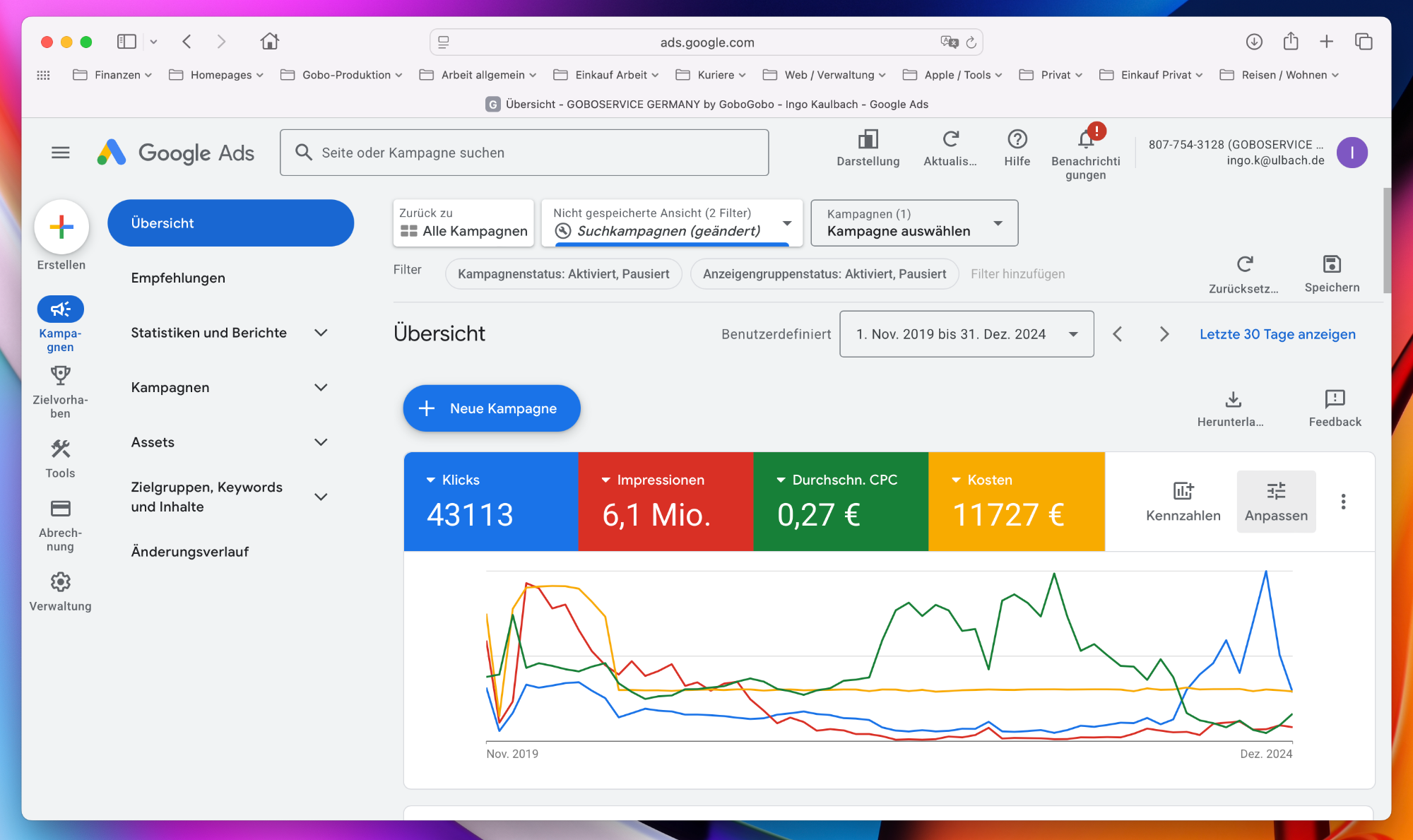This screenshot has width=1413, height=840.
Task: Click the Benachrichtigungen bell icon
Action: click(1086, 139)
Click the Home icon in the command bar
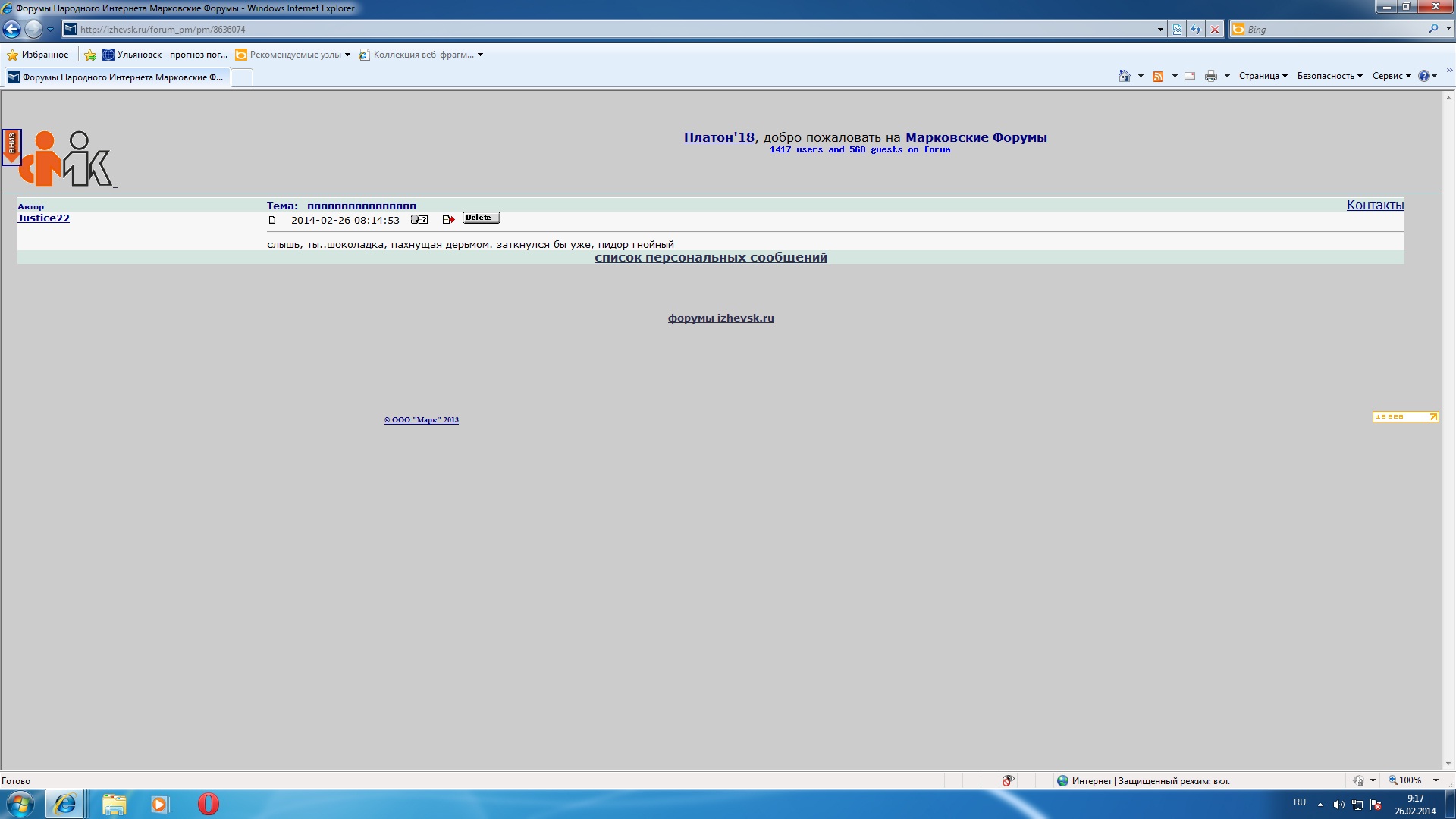The height and width of the screenshot is (819, 1456). (x=1125, y=76)
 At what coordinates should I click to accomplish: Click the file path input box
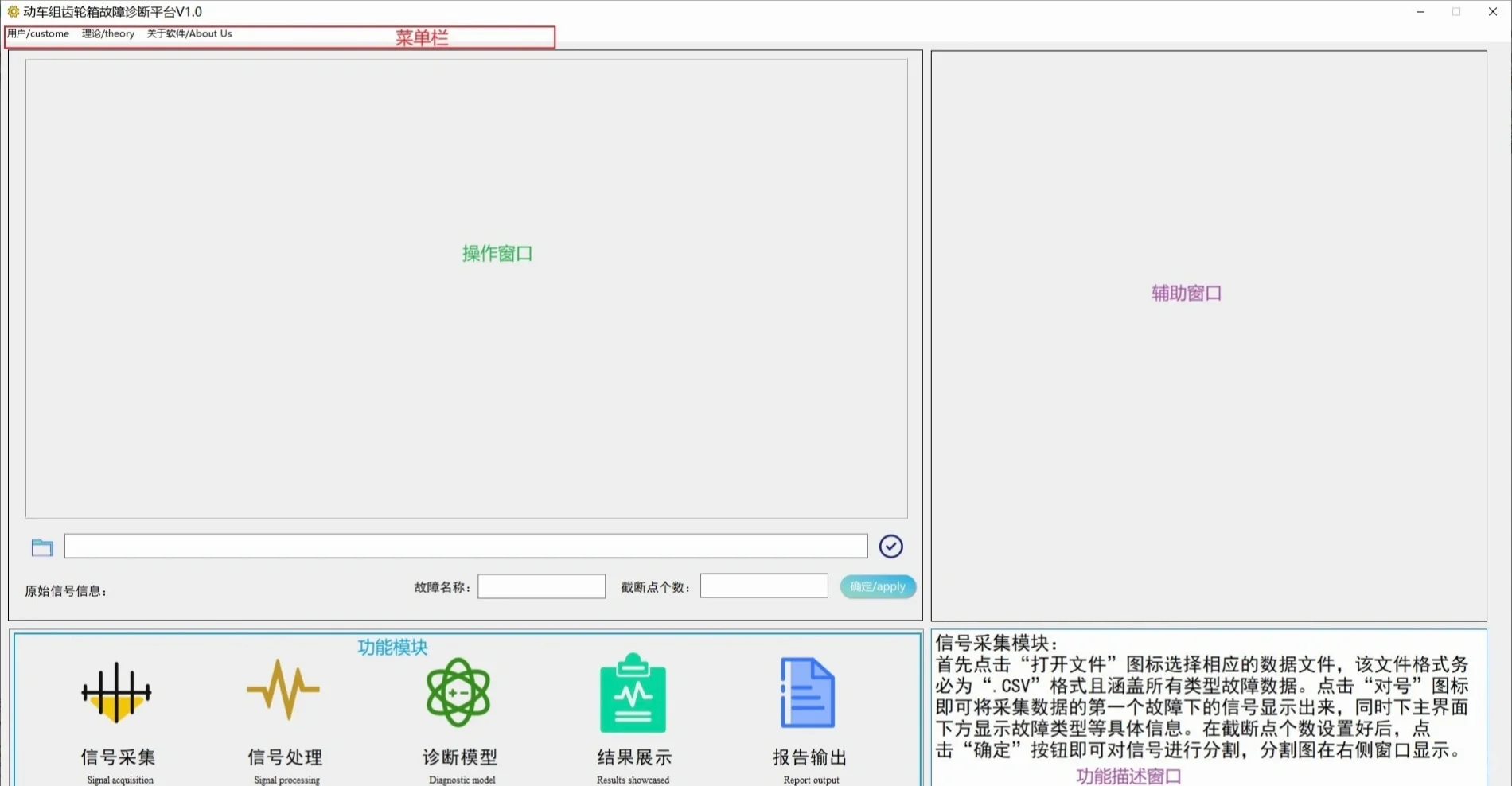click(466, 546)
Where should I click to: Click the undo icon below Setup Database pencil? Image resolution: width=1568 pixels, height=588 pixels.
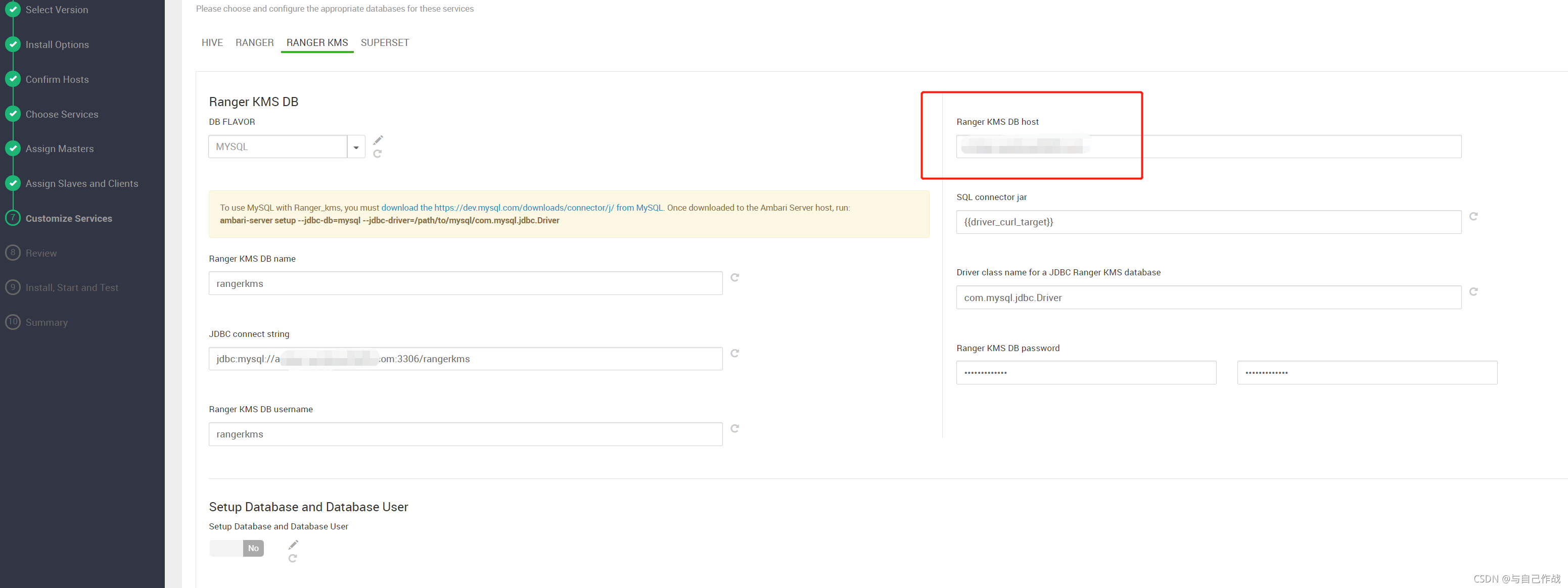point(293,558)
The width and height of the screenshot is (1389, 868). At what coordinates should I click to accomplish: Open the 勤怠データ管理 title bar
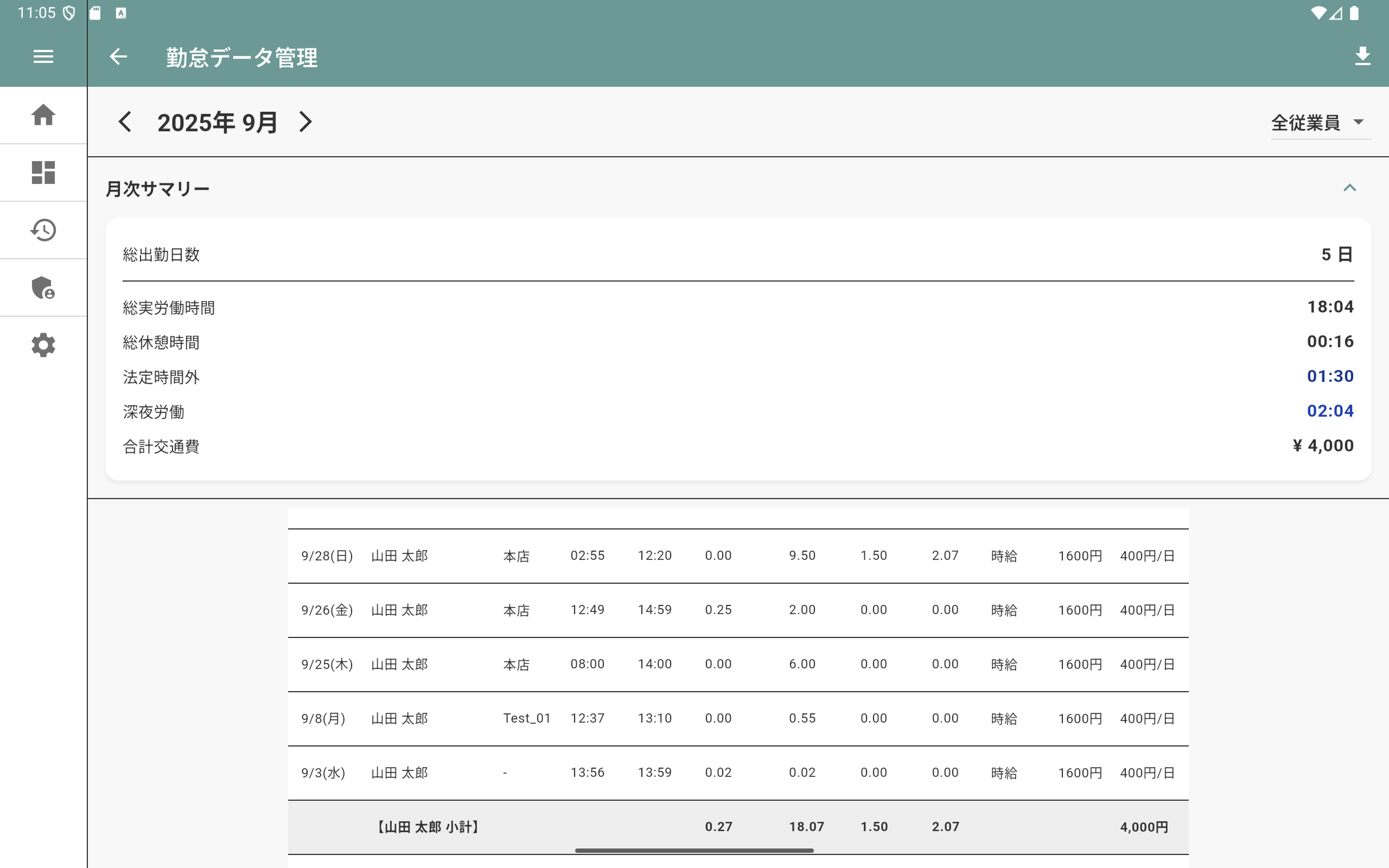[x=241, y=56]
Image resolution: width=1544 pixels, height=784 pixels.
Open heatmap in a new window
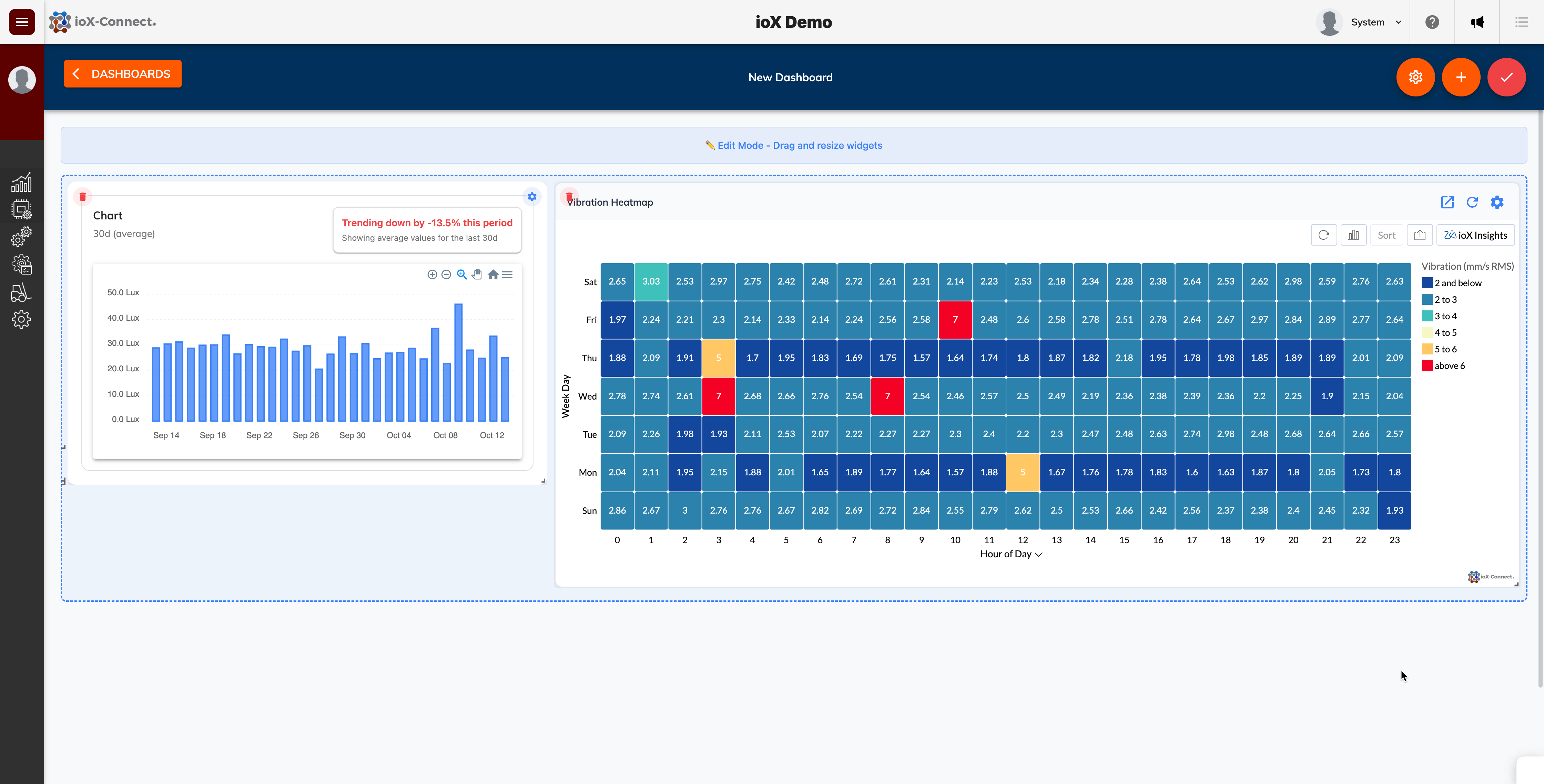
+++++
*Prompt:*
Return, exactly and without extra lines, everything from the line with "The width and" through the last line of the material above, both included. Pictures must be dropped.

*Task answer:*
The width and height of the screenshot is (1389, 868). At what coordinates should I click to accomplish: Open the 勤怠データ管理 title bar
[x=241, y=56]
Image resolution: width=1544 pixels, height=784 pixels.
Open heatmap in a new window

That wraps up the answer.